__TEXT SECTION__
--*--

Samsung Galaxy Fold runs into screen issues...again

  • Samsung has already recalled its foldable smartphone once thanks to its display issues
  • A Techcrunch reviewer reported spotting a 'brightly coloured amorphous blob' of pixels on the Galaxy Fold's display

Ahead of its launch in India, Samsung has run into trouble with the Galaxy Fold once again. According to a Techcrunch report, the review device Samsung sent to the publication showed display damage after a day of usage.

“I pulled the Fold from my pocket while standing in line at CVS after work the other day. I opened it up and spotted something new nestled between the lock screen’s flapping butterfly wings. There was a brightly colored, amorphous blob," wrote Brian Heater, Hardware Editor at Techcrunch.

While Heater goes on to explain that manufacturing issues can occur in devices, this issue is particularly important in the Galaxy Fold’s case. Samsung has already recalled its foldable smartphone once thanks to its display issues. The company recently announced that it’s ready to re-release the device in the market.

--*--

__SUPPLIED INFORMATION__

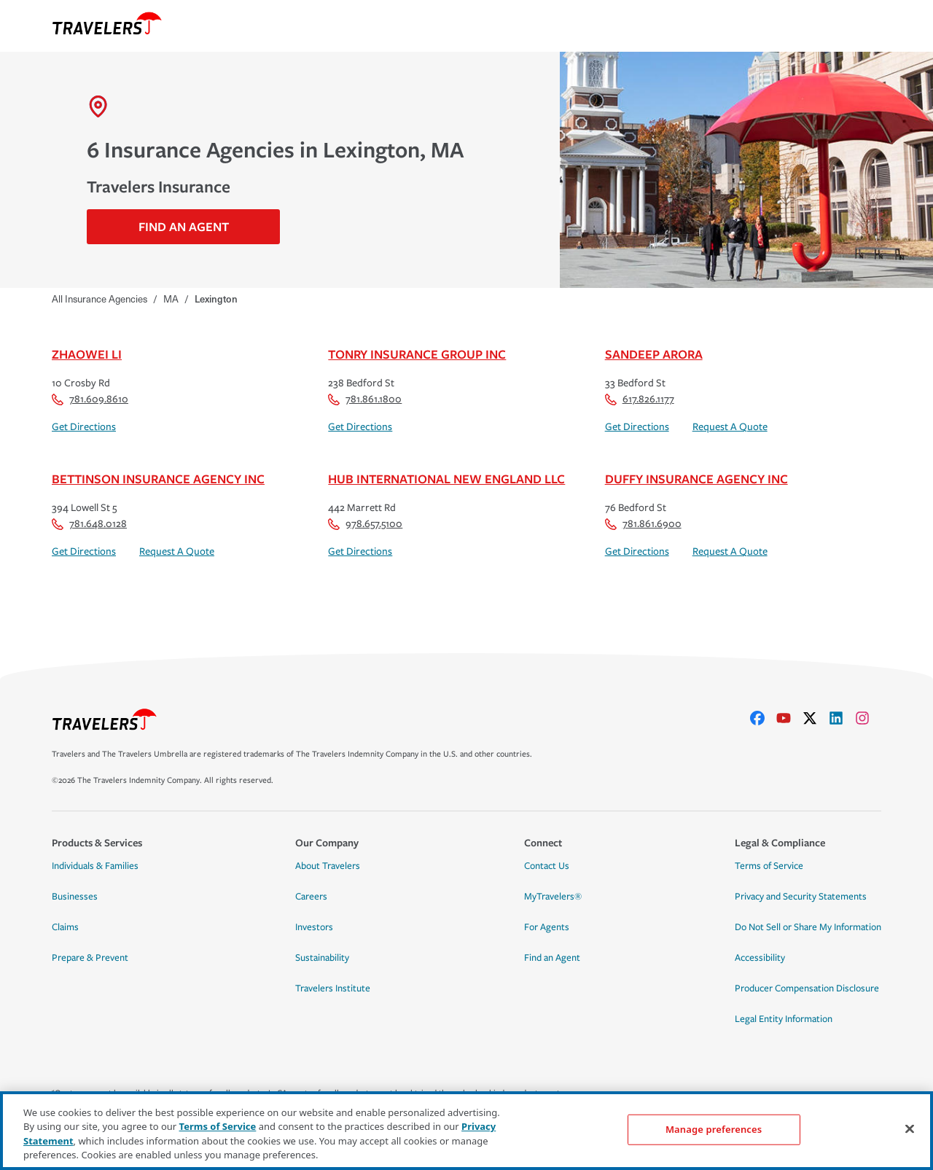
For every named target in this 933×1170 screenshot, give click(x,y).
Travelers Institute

--*--

__WORK TO DO__
**A)** Using the Galaxy Fold article, answer these questions:
(i) Where was the reviewer standing in line when he pulled the Fold from his pocket?
(ii) After how much usage did the review device show display damage?
(iii) What position does Brian Heater hold?
**B)** Pick up the Galaxy Fold article after its final sentence and continue it.

__RESPONSES IN ORDER__
**A)**
(i) At CVS.
(ii) After a day of usage.
(iii) Hardware Editor at Techcrunch.

**B)**
Earlier, when Samsung first released the Galaxy Fold, reviewers reported display damage within days and even hours of using the phone. Many reported screen damage because of debris getting through the hinge, while others removed the preinstalled protective screen guard that was meant to be permanent, resulting in major issues.

According to Heater, the company also gives extensive instructions on how to use the phone so that the screen isn’t damaged. However, the fact that the company has to give such instructions could be an indication that the Galaxy Fold isn’t a device that’s ready for the mainstream. After all, how many of us really follow instructions about screen maintenance on our current smartphones.